The AIT was formed to assess the causes of the April 21, 2004, event. The AIT determined that at the time the two individuals entered the irradiator while the source rack was in an unshielded position, they did so under an unwritten and unreviewed procedure which involved bypassing the irradiator safety interlocks. In addition, licensee personnel did not perform adequate surveys to determine radiation levels prior to entering the irradiator. The radiation levels in the path traversed by the individuals in the interim area of the irradiator, which were at least as high as 1600 rad/hour, were not detected until one of the individuals recognized a high reading on the survey instrument he was carrying. The actual doses to the two individuals who entered the irradiator were within regulatory limits. However, the AIT determined that if the two workers had not identified elevated radiation levels while in the interim area, but had continued on their intended path through the irradiation room, their radiation doses would have been at least 450 rad, a dose that is potentially lethal.
Although the direct cause of the stuck source was a ladder left over the irradiator pool after the individuals worked on switches earlier that day, the AIT concluded that inadequate management oversight of the irradiator personnel, inadequate training, and inadequate maintenance programs allowed a poor working environment to develop at the facility. In this environment, equipment degraded and workers’ concern for radiation safety declined, as evidenced by personnel circumventing the safety interlock system without adequate safety controls. Also, after the workers had repeated problems with switches or other malfunctions causing the interlocks to prevent entry over a period of years, they became accustomed to believing that when interlocks prevented entry, it was due to such problems and not due to elevated radiation levels from an unshielded source rack.
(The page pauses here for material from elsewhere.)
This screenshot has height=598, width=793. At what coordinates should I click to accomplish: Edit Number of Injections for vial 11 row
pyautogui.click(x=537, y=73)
After completion of the AIT inspection, the NRC also reviewed the AIT results and identified the six violations which were described in another inspection report. Further, the NRC Office of Investigations (OI) initiated an investigation into this matter to determine whether the irradiator operator deliberately bypassed the safety interlock system and deliberately failed to provide dosimetry to his assistant when they entered the irradiator. OI found that the failure to provide the dosimetry was willful, as noted in the report it issued on June 24, 2004.
The findings of the AIT inspection were forwarded to you on June 29, 2004. The findings of the followup review, as well as a factual summary of the OI investigation, were forwarded to you on July 19, 2004. These findings were discussed during a predecisional enforcement conference held with you on August 2, 2004. The discussion included the apparent violations, their causes, and your corrective actions. You also supplemented your presentation at the conference with a letter to the NRC, dated August 23, 2004.
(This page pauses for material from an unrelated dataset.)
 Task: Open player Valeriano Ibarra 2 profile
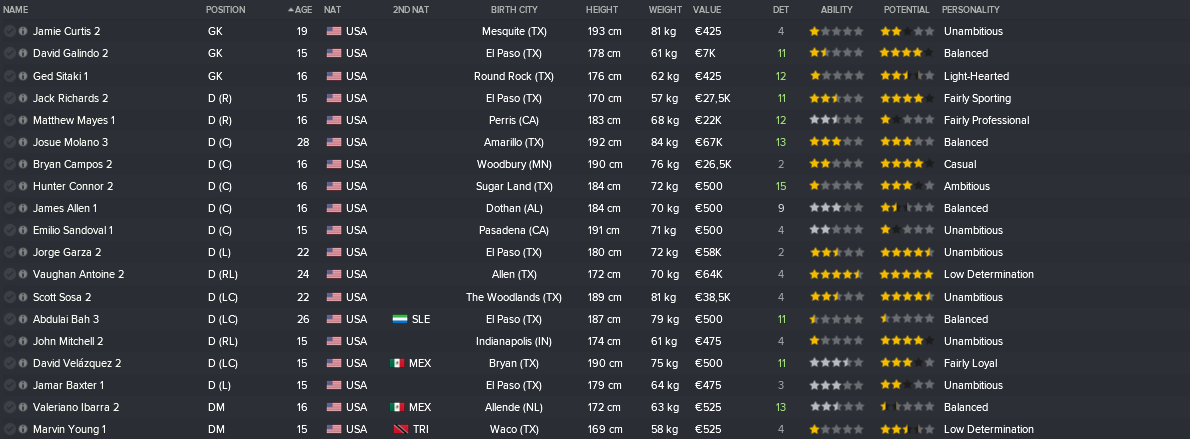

The six violations related to this event are described in the enclosed Notice. The three most significant violations are described in Section I of the Notice. The first violation set forth in Section I involves the failure to adhere to emergency and abnormal event procedures when the safety interlocks were bypassed even though the irradiator source rack fault indicator was illuminated and the source travel alarm had sounded for an extended period. This occurred on at least three occasions, including when the source rack was stuck in the unshielded position on April 21, 2004. This created the potential for a lethal exposure to radiation for the two individuals who entered the area while the sources were exposed, since, as previously indicated, the individuals passed through an area with a radiation level at least as high as 1600 rads/hour, and were planning to enter an area with much higher radiation levels (as high as 100,000 rads/hour in the irradiator cell).
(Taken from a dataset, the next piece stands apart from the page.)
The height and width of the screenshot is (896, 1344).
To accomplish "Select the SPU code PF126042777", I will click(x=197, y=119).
The bypassing of the interlocks after the source rack fault indicator had illuminated and after the source travel alarm sounded for an extended period (without performing the required tests of radiation levels and source rack position, and without the irradiator manufacturer being contacted for assistance, contrary to the procedures), is a very significant violation. The failure occurred twice on April 21, 2004, and also at a very minimum, on at least one occasion prior to that date since licensee representatives informed the NRC, during the inspections, that they had used this unwritten procedure for many years, but more frequently since the Programmable Logic Controller (PLC) was installed in August 2001.
By bypassing the safety interlocks, a system designed to prevent a serious safety event was rendered inoperable, which created the potential for significant injury and loss of life. This was particularly significant on April 21, 2004, when entry was made to the irradiator while a source rack was stuck in the unshielded position. Although the two individuals received exposures of 4.4 and 2.8 rem respectively, as already noted, both individuals would have received at least 450 rem exposure had they not recognized the radiation level on the survey instrument they were carrying, and then continued on their intended path. Therefore, this violation has been classified at Severity Level II in accordance with Sections C.2 and C.5 of Supplement VI of the "General Statement of Policy and Procedure for NRC Enforcement Actions" (Enforcement Policy), NUREG-1600.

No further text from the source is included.